The war resulted in the death of about 6 000 combatants from both sides and about 20 000 civilians, and ended with the capture of Sukhumi on September 27, 1993. 300 000 refugees were left homeless, more than thousand are still missing.
The de facto government of Abkhazia celebrates ‘victory over Georgia and Independence Day’ on September 30, when Russian-Abkhazian troops captured positions on the River Enguri.
The Tbilisi-based government of the autonomous republic of Abkhazia on Friday issued a statement in connection with the 20 years that have passed, addressed to the Abkhazian people.
“It is hard to support Abkhazians on the grounds of completely unsuccessful processes around Abkhazia for 20 years and after Russia recognized the independence of Abkhazia on August 26, 2008,” it reads. “What we can be proud of today is the civic heroism of our fellow citizens, which is their patience, spiritual and physical strength and political culture.”
The statement expresses condolences to the families that are victims of war and expresses support to the refugees. It calls on government structures working with IDPs and refugees to prepare a new strategy to solve the Abkhazian conflict and solve the social issues of the refugees expressing hope that ‘historical justice will be restored and Abkhaz and Georgian people will live in peace.’
Different events are planned all over Georgia in relation with the 20 years since the war. Prime Minister Ivanishvili and other government officials visited the memorial of heroes in Tbilisi.
“It is a shame that in the twenty-first century we have to live on different sides of conditional and made-up dividing lines,” the PM said. “We must manage by friendship and love to restore relations.”
He said the government is doing everything to become an honorable member of the European family.
“Everything depends on us. We must open our hearts to our Abkhaz brothers,” he added. “They must come and they must cross the so-called border to the other side.”
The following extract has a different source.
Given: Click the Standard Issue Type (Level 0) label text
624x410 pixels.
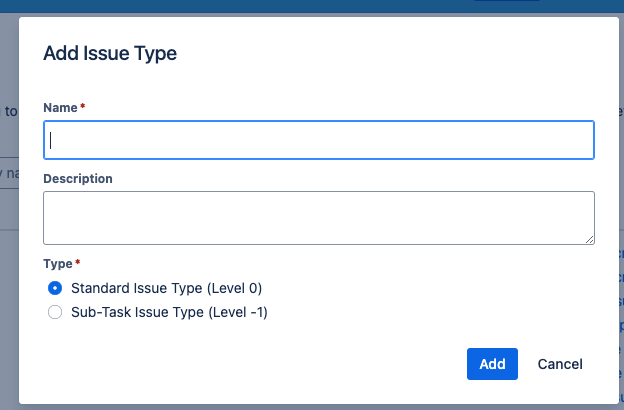Looking at the screenshot, I should 166,288.
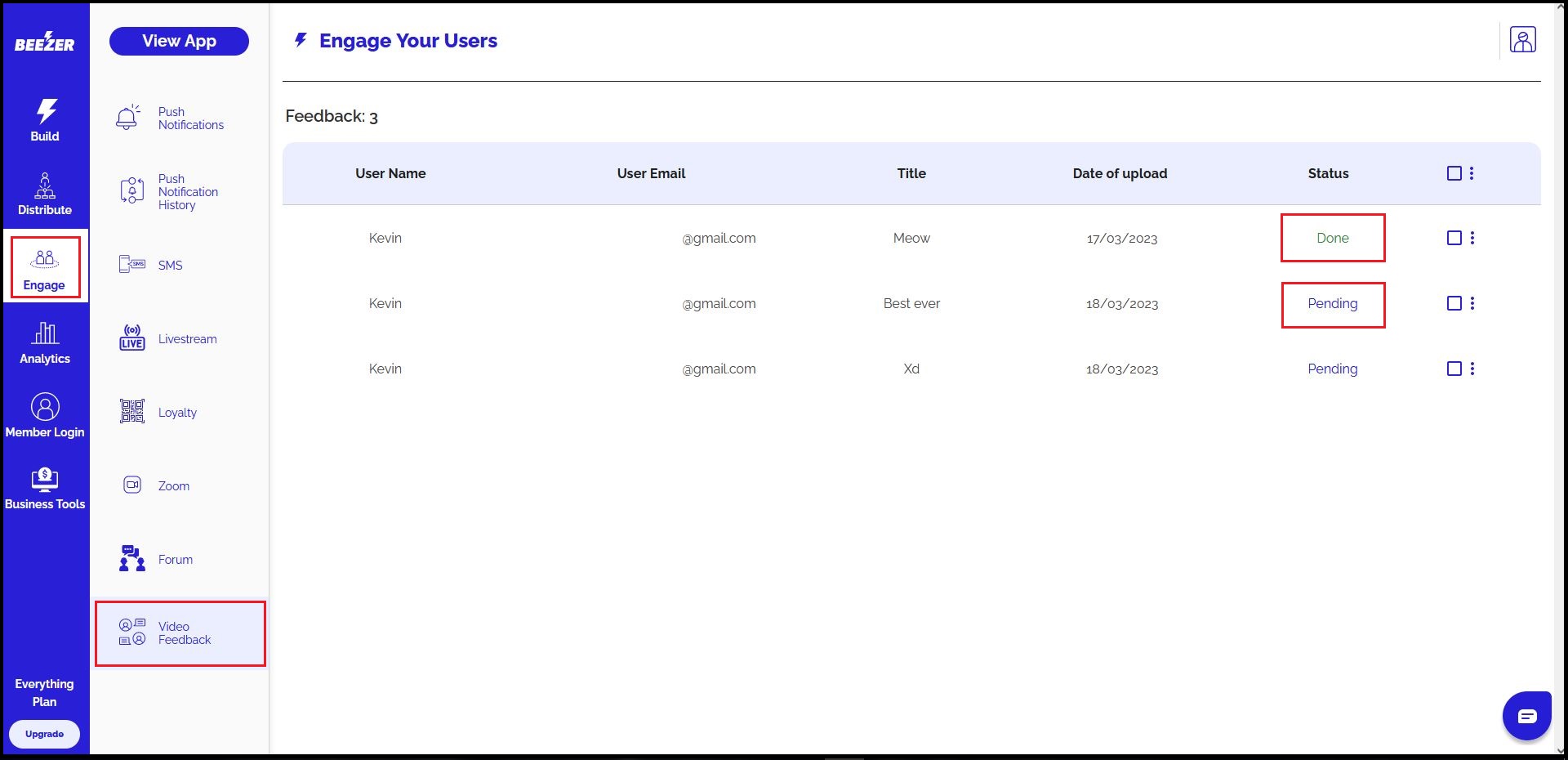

Also at the memorial was US ambassador to Georgia Richard Norland, who said that normalization of the situation after 20 years is his personal interest. He said he was in Sukhumi 20 years ago with a delegation of the Conference on Security and Cooperation in Europe, the predecessor to OSCE. He recalled that president Eduard Shevardnadze instructed them to go to Sukhumi in August and evaluate possible threats to the city and help averting them. But, Norland said, international efforts weren’t enough. He also expressed hope that the recent border demarcation process will end and that there will be progress at the Geneva talks.